In Unmasked, Aranza lays down some pretty damning evidence of subliminal persuasion: "Queen, a group who's [sic] name is often used in slang to mean homosexual, had a hit song entitled 'Another One Bites the Dust.' The segment in which they sing that chorus, when played backwards, says, 'Decide to smoke marijuana, marijuana, marijuana.' " I checked it myself: if you reverse the track, Freddie distinctly says, "T'sud hetsub ewannah," which is close enough — just think how the impressionable backward-processing portions of a teenager's brain might interpret that suggestive set of phonemes.
Aranza doesn't stop at unmasking hidden messages — he blows the lid off the whole Satanist conspiracy of rock. Much of the book is just a compendium of rock-star sins. Were you aware that Robin Gibb of the Bee Gees indulges in pornographic drawing? Or that Ted Nugent once ate a raccoon? Did you know that KISS means Kids in Satan's Service? And that the Captain and Tennille are vegetarians? The mind boggles at such perversity.
Best of all, Aranza's razor-sharp editorializing adds a backbone of authentic crankiness to what might have turned into just another screed. "Rumours may be the hit album for Fleetwood Mac, but it's no rumor that this group is indulging in the occult." "A better name couldn't be given to them [the Grateful Dead] to describe their music. I'm sure many will be grateful when their music is dead." "A warning to those interested in flying with Jefferson Starship: their flight pattern ends in death."

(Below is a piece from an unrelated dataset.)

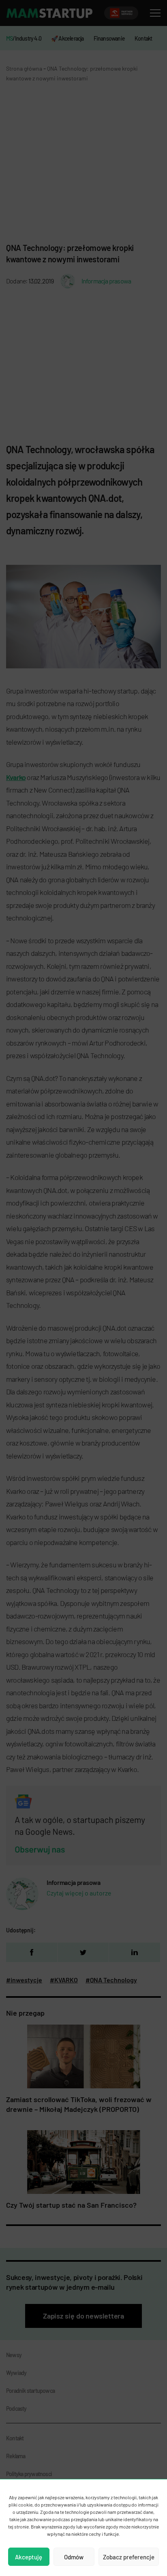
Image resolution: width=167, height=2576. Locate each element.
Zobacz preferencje (128, 2557)
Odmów (74, 2557)
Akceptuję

This isn't just some square trying to lay his hang-ups on the kids, mind you — Aranza himself was a troubled youth, "deeply involved in the drug/rock culture" from a young age. His recollections of the time certainly sound authentic: "Words like 'far out, heavy, solid and wow' were in their prime. It seemed the whole world was taking acid, snorting THC and dropping mescaline." A vivid tableau like that almost makes me wish I'd been alive for the storied heyday of "wow," but I'm not sure I could handle all the weed snorting.

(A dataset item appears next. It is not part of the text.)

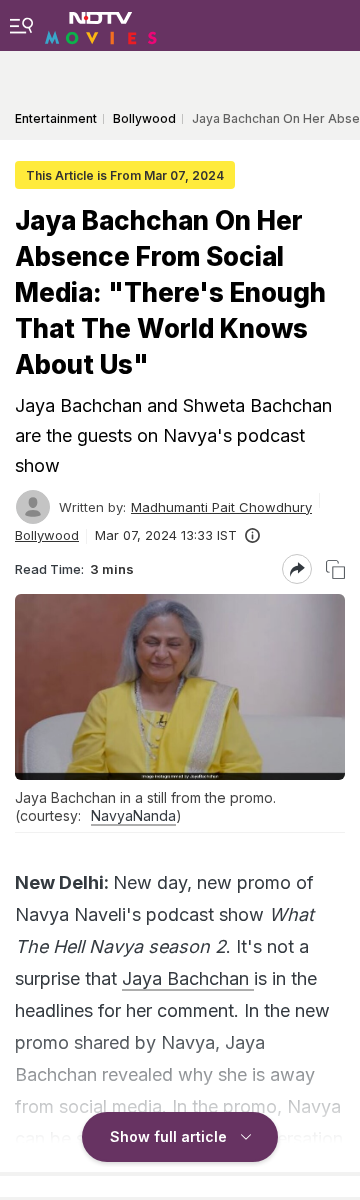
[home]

Most of us think of the whole backward-masking thing as a phenomenon of the '70s and '80s. Not so — as long as popular music can infiltrate the minds of the youth, Satan shall not rest. I've even tried my hand at reversing a few current hits, and the results are disturbing. Could Justin Timberlake's verses on T.I.'s "Dead and Gone" hide a demonic message? "Just trying to find my way back home, the old me's dead and gone, dead and gone." It may sound uplifting, but let's reverse it: Oh, a great, no a great evil, oh, a cat eat on my flesh.
And in Lady Gaga's "Poker Face," the totally innocuous line "I'm bluffin' with my muffin" turns into a shocking statement of Oedipal perversity when reversed: My nipple, my big nipple, mother squeeze. Even Miley Cyrus, who claims to be a Christian, has a message hidden in her hit "The Climb." Forward, she sings, "It ain't about how fast I get there." Backward, the same line is an ode to L. Ron Hubbard: And he got sci-fi life for thee.
If you want to learn more about the corrupting influence of popular music, you can find Backward Masking Unmasked listed used on Amazon for around one cent. Also available is its almost-as-good sequel, More Rock, Country & Backward Masking Unmasked. Highly recommended. Tanas liah.